J Sex Med. 2008 Jan 04;5(1):188-93.
Premature ejaculation (PE) is a worldwide problem without an approved treatment. Selective serotonin reuptake inhibitors (SSRIs) are widely used "off label" as pharmacotherapeutic agents in the treatment of PE.
Aim. This study investigates Tramadol efficacy for on-demand treatment of PE.
Main Outcomes Measures. Intravaginal ejaculation latency time (IELT) was used as an objective tool to assess the efficacy of the investigated treatments.
Materials and Methods.

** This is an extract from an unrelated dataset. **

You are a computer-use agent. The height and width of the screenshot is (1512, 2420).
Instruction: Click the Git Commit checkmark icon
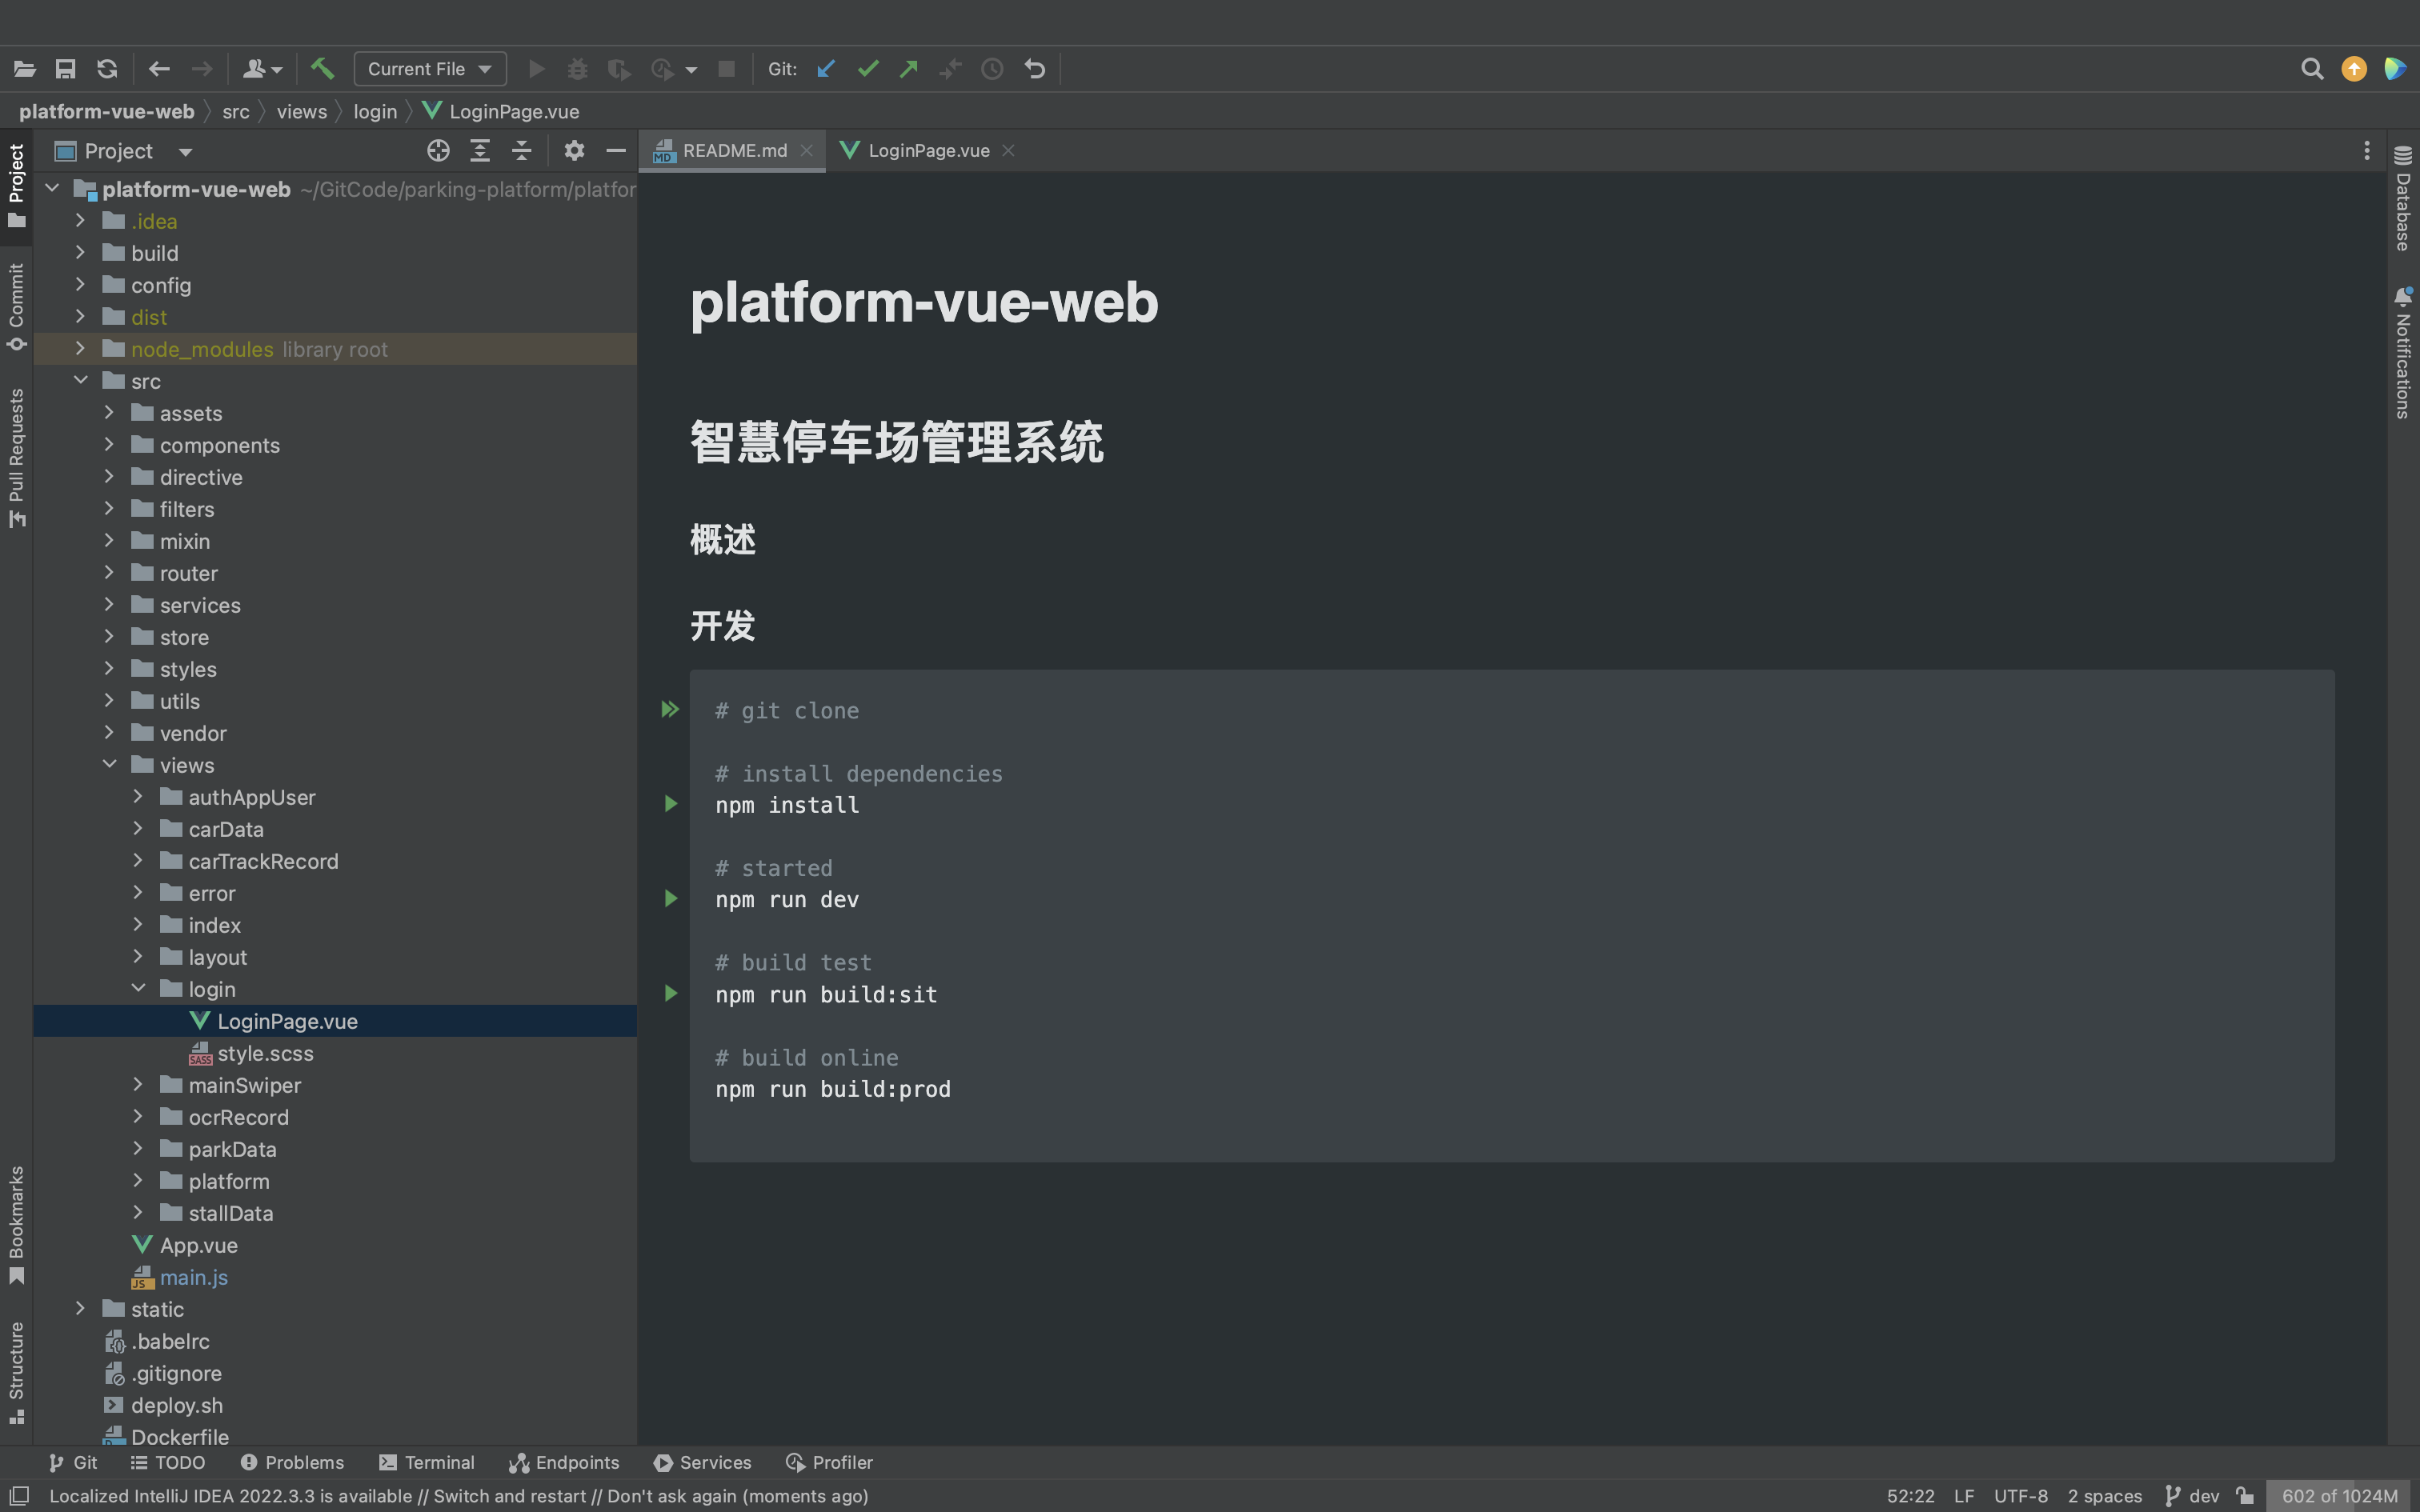coord(867,69)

Single-blind, placebo-controlled, crossover, stopwatch monitored two-period study was conducted, on 60 patients with lifelong PE. PE was defined as IELT of < 2 minutes in 80% of intercourse episodes. A total of 25 mg of Tramadol hydrochloride was given to one group (30) prior to intercourse and placebo was supplied for the other group (30) for 8 weeks. Drugs were taken 1–2 hours before sexual activity and sexual intercourse was required at least once per week. After the initial treatment period, the two groups took the alternate medication for another 2 months. The two 8-week treatment periods were separated by 1 week washout period. IELT was timed by a stopwatch at each intercourse and was reported by patients or partners.
Results. The baseline (mean ± SD) IELT for patients before treatment was 1.17 ± 0.39 minutes. At the end of the treatment period utilizing the active drug, the mean IELT was increased significantly in patients on Tramadol treatment to 7.37 ± 2.53 minutes. The same patients on placebo medication had mean IELT of only 2.01 ± 0.71 minutes. Patients uniformly reported satisfaction with their resulting control over ejaculation.
Conclusions. Tramadol, a drug with a proven safety record as an anti-inflammatory agent, shows promise as a drug for treating rapid ejaculation.